The required reading in our Forest Hills High School English
classes in the late '40s was an eclectic mixture of works that someone in the
downtown Manhattan headquarters of the Board of Education decided were age
appropriate. They included Edvart RΓΈlvaag's saga of pioneer
life, Giants in the Earth, Shakespeare's Julius
Caesar, and Lincoln Steffens' Autobiography. We were required to memorize ten lines from
the Shakespeare [any ten lines], and since I have always been simply awful at
memorization, I chose the most famous lines, the opening of Marc Antony's
speech, "Friends, Romans, and Countrymen/Lend me your ears." It was all I could do to keep those ten lines
in my head for the brief time that we were required to recite them, and today I
might at best get through the first four.

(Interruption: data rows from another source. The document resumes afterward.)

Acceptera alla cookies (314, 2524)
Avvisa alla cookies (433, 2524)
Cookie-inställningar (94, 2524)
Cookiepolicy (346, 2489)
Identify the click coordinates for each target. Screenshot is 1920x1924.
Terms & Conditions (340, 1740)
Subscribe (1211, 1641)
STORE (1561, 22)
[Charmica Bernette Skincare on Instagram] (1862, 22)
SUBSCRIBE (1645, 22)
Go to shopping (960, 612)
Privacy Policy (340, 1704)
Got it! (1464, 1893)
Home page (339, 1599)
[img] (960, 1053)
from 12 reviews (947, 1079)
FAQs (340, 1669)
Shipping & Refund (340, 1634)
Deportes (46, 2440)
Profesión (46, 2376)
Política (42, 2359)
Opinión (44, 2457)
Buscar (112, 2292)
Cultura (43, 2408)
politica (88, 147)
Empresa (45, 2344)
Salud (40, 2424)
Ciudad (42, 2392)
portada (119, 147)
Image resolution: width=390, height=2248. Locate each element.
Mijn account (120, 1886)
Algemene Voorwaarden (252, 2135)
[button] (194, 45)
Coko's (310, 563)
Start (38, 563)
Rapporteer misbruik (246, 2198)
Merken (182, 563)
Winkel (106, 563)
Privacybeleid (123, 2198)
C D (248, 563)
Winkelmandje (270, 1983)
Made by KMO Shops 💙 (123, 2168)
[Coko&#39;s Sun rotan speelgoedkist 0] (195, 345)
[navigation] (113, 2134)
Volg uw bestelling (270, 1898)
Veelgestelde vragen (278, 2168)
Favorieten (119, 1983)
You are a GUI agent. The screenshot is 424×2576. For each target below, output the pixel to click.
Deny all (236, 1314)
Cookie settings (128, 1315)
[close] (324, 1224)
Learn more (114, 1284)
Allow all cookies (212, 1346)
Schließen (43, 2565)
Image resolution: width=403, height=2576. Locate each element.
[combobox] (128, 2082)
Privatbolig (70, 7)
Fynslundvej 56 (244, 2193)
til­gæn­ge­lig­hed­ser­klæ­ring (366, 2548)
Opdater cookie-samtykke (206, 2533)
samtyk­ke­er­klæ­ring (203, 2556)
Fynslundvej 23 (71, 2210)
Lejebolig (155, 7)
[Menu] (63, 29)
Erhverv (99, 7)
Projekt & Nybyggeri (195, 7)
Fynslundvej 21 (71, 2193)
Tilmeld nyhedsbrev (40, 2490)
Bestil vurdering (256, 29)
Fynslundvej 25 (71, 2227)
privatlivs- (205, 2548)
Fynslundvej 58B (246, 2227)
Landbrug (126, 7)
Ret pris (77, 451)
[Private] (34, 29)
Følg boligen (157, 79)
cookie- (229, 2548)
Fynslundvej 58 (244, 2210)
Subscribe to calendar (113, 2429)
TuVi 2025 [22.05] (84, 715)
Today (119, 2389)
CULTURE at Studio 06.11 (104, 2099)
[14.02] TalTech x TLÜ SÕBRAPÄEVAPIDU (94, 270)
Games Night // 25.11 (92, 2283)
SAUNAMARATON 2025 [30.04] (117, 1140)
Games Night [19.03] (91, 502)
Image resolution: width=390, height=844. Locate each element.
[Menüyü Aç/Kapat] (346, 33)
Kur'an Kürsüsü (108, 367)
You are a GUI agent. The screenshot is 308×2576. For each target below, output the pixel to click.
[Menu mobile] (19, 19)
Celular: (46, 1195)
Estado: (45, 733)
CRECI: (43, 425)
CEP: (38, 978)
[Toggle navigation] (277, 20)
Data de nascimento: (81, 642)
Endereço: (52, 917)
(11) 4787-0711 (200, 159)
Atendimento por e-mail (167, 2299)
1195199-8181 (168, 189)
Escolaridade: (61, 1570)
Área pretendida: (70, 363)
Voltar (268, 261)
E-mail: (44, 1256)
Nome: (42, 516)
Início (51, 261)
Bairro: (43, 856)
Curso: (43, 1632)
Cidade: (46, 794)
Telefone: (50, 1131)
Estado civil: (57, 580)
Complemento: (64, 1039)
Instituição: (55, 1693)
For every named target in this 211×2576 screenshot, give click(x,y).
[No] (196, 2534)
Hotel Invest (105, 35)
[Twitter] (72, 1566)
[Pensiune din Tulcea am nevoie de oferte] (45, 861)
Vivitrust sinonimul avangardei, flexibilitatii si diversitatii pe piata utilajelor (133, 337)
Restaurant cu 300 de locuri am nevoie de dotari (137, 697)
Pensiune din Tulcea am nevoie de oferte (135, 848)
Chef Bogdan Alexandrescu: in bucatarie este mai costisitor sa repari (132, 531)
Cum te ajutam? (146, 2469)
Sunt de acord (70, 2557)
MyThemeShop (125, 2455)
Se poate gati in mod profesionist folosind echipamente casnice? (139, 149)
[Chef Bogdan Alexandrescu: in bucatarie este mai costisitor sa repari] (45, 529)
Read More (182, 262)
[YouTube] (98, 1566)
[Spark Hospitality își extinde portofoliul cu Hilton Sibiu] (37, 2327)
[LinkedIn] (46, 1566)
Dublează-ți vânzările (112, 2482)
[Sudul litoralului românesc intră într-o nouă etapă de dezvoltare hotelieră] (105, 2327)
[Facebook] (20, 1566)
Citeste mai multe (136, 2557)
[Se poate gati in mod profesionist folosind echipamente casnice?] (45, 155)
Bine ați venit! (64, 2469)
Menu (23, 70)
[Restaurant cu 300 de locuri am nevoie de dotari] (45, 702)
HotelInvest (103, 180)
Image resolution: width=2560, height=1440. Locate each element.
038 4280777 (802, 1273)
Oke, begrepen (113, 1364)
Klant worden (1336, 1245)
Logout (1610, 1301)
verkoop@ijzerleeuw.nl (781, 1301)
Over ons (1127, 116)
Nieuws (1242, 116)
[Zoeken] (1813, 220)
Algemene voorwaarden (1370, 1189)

I recall watching the Johnny Carson Late Show one night some years later
when the great old Canadian actor Walter Pidgeon, who was near the end of his
life, was his guest. Pidgeon turned out
to be a total flop as a guest, projecting no personality whatsoever, and Carson
labored mightily to keep the segment afloat.
At one point, Pidgeon told Carson that, as a discipline, he had long ago
adopted the practice of memorizing a poem every night before going to bed. The previous evening, he said, he had
memorized a little poem about the donkey that Jesus rode into Jerusalem on what
Catholics now commemorate as Palm Sunday.
Carson asked him to recite it, and as Pidgeon began, an astonishing
transformation came over him. His face
lit up, his voice lowered, and he became WALTER PIDGEON, famous actor. As soon as he had concluded the poem, the
light went out and he again became a boring old man.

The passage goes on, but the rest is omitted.